The Covid-19 crisis is offering an opportunity to restructure economies and change consumer spending habits - and cruise ships should be part of that conversation, an industry critic says.
Journalist and author of Everything is BS: The World’s Greatest Scams Revealed, Zachary Crockett, says although the sector generates billions of dollars each year, it has a dark underbelly, involving tax dodging and poor employment practices.
Crockett, who also edits The Hustler newsletter, says arguments defending the sector, which generates billions of dollars across the globe each year, don’t stand up to scrutiny and that the public should be aware of the way the industry operates.
Cruise ships have been at the centre of some of the world’s most high-profile clusters of Covid-19, including the Diamond Princess, which had to be docked off the coast of Japan after passengers fell ill.
The subsequent two-week quarantine, which trapped more than 3700 people under increasingly hazardous conditions, came under fierce criticism for not adhering to infection, control principles.
With cruise ships now off limits as the wider tourism industry is hit by travel restrictions across the globe, many downstream enterprises and small ports are suffering from lack of revenue streams, including those in Dunedin, Bay of Islands and Bay of Plenty.
In 2018, 28.5 million passengers spent more than US$46 billion on cruises globally.

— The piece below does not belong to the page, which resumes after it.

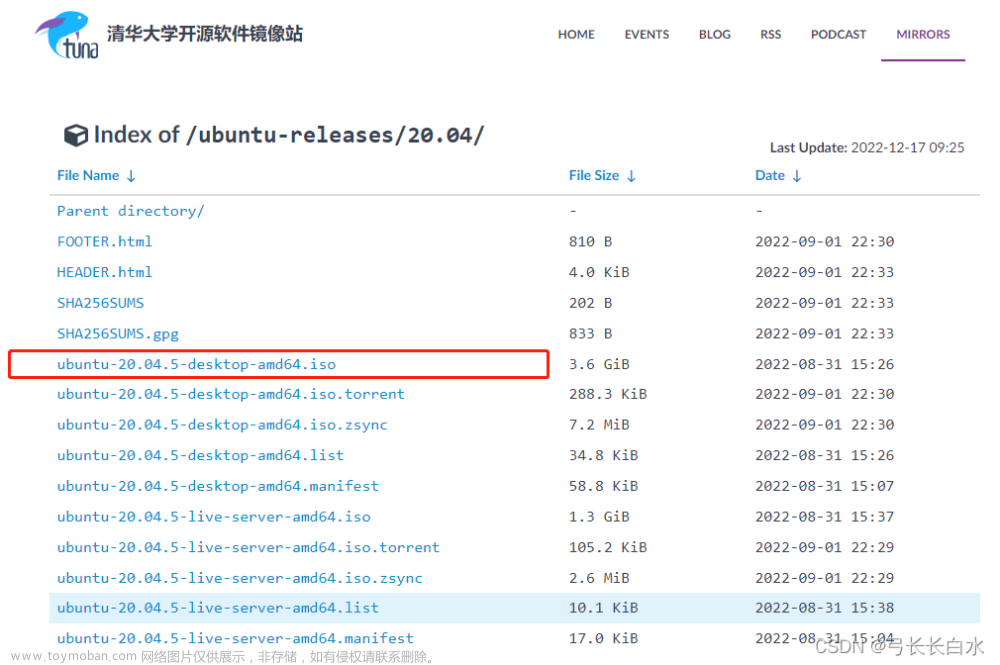Open the HEADER.html entry

pyautogui.click(x=104, y=271)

In New Zealand somewhere between $600m is generated, with approximately 1000 port calls and 350,000 cruise ship passengers disembarking and spending money in towns and cities where some businesses are built around servicing those tourists.
US President Donald Trump has hailed the sector as an economic saviour of many ports in poorer, harder-to-reach regions of the world and that it represents a great US corporate tradition.

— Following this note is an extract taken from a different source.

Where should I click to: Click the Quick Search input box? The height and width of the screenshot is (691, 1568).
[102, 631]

However, Crockett says there’s another side to the story. He says maritime lawyers and activists contend the economic benefits are inflated.
“They tell you the benefits these local economies get in port cities are quite small. Those countries will spend more on maintaining the port then they will on whatever they get from the fee and there have also been a number of academic studies that show that local populations at these ports don’t really get much out of the partnerships. The returns are very nominal. So, there are two distinct stories.”

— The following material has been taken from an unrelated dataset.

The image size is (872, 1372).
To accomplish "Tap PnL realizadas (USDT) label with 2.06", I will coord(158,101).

He also says costs to taxpayers have be deceptively high.
“In the last 25 years 360 have fallen off cruise ships. In one case where a women fell overboard in 2009, the US Coastguard rescue effort cost $813,000. Taxpayers funded these resources,” he says.
The journalist expresses the view that many have little sympathy for the industry in the current economic climate because of its corporate business model and the profits it reaps.
“This is a huge industry and a huge part of the global tourism business. But luckily for cruise ships they are an immensely profitable business. The top three companies raked in billions of dollars in profits in 2018 and it’s a very cash-rich business.”
Net profit margins of anything between 16-19 percent in 2018, he says.
“If you look at their numbers, their overhead expenses, on average a passenger will usually spend somewhere around $1000 on a ticket, but then what cruise ships do is they keep the ticket prices fairly low and then try to upsell you onboard stuff, so if you ever go on a cruise ship you’ve notice there’s tonnes of stuff.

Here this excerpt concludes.